A pesar de este comportamiento político -tornadizo, por decir lo menos- la potencia normativa de la idea de la clase media goza de buena salud. En última instancia, como señala Richard Seymour desde The Guardian, el discurso en boga de la hegemonía de las clases medias es otro “fin de la historia”, un fukuyanismo repetido. Resulta apropiado, en ese sentido, que sea el propio Francis Fukuyama uno de los grandes defensores de la idea de una revolución de clase media global, encarnada durante el año pasado lo mismo en las protestas de Brasil que en las de Turquía.

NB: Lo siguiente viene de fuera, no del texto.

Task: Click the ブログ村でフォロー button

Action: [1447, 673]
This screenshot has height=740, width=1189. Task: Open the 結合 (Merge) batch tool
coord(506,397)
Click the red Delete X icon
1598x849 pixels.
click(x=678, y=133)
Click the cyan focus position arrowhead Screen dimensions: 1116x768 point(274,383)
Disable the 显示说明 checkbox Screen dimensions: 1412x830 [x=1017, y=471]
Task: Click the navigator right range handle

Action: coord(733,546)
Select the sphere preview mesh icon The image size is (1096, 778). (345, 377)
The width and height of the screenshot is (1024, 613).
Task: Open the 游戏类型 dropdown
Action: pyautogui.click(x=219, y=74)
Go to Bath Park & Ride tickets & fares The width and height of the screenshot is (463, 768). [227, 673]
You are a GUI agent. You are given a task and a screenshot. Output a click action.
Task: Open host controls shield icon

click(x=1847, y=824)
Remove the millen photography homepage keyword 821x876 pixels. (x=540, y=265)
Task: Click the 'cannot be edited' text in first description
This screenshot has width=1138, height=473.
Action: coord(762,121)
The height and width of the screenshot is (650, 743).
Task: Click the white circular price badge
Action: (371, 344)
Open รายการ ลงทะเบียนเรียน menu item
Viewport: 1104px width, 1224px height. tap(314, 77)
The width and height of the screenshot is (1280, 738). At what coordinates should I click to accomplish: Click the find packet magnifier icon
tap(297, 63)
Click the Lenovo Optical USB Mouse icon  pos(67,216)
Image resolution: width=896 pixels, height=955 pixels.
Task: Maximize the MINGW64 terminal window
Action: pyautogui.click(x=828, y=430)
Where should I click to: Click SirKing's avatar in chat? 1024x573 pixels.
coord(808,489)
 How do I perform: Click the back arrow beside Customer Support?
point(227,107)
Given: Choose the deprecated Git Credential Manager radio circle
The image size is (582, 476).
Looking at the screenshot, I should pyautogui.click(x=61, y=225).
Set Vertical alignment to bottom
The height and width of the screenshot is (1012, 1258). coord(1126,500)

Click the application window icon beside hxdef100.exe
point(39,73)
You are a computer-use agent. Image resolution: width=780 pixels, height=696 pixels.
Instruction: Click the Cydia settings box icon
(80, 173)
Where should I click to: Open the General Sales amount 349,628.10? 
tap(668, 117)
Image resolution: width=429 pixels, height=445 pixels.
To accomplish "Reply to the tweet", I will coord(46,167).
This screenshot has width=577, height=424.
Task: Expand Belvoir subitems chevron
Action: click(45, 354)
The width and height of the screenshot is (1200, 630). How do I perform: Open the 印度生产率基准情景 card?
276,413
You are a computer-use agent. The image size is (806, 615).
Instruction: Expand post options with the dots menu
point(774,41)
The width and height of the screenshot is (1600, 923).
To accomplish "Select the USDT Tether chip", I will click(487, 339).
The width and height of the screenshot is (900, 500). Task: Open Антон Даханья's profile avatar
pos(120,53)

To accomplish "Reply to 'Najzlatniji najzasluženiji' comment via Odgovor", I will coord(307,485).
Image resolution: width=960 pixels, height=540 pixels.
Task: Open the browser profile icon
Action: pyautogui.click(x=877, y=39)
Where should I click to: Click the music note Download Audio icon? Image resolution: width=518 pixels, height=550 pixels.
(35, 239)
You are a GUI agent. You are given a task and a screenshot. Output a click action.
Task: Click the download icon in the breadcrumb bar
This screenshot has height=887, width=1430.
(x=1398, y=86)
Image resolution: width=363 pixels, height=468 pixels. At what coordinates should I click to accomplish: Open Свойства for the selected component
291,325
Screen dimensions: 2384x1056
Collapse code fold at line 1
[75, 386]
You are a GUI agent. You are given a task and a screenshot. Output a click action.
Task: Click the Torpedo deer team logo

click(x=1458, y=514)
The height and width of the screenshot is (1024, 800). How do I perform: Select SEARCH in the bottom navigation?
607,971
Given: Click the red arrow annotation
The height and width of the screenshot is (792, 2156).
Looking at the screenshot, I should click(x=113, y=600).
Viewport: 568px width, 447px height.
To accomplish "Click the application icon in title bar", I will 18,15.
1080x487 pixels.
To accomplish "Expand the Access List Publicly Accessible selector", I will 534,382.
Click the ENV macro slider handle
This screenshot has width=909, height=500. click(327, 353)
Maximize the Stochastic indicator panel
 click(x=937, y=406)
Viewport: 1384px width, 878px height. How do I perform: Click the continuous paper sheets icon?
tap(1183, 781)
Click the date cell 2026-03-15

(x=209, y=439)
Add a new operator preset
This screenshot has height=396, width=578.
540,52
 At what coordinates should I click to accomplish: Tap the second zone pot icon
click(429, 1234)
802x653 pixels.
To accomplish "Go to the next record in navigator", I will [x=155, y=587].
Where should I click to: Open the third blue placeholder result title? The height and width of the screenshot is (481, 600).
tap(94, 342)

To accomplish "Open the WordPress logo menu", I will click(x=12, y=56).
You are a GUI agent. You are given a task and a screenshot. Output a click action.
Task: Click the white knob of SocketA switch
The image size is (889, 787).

Para esta interpretación, las “protestas de clase media” alrededor del mundo son medios para fortalecer el actual estado de cosas: buscan perfeccionarlo, extenderlo o profundizarlo, pero no cambiarlo. Las clases medias habrían dejado atrás su natural apático y se habrían vuelto revolucionarias, sólo que el límite de su ambición rebelde sería consolidar el “consenso neoliberal”.
Quizá lo más problemático de la universalización subjetiva de la clase media sea que en contextos de pobreza mayoritaria oculta la permanencia de una de los rasgos más tristemente célebres de América Latina: la desigualdad. Desigualdad que es terreno fértil para el crecimiento de sociedades enfermas, disfuncionales. Llegados a este punto, nuestra reciente experiencia da una última lección: en medio de una discusión fiscal y en sociedades desiguales, el discurso clasemediero puede acabar siendo utilizado como un dique contra las políticas redistributivas, como el escudo retórico de la insolidaridad.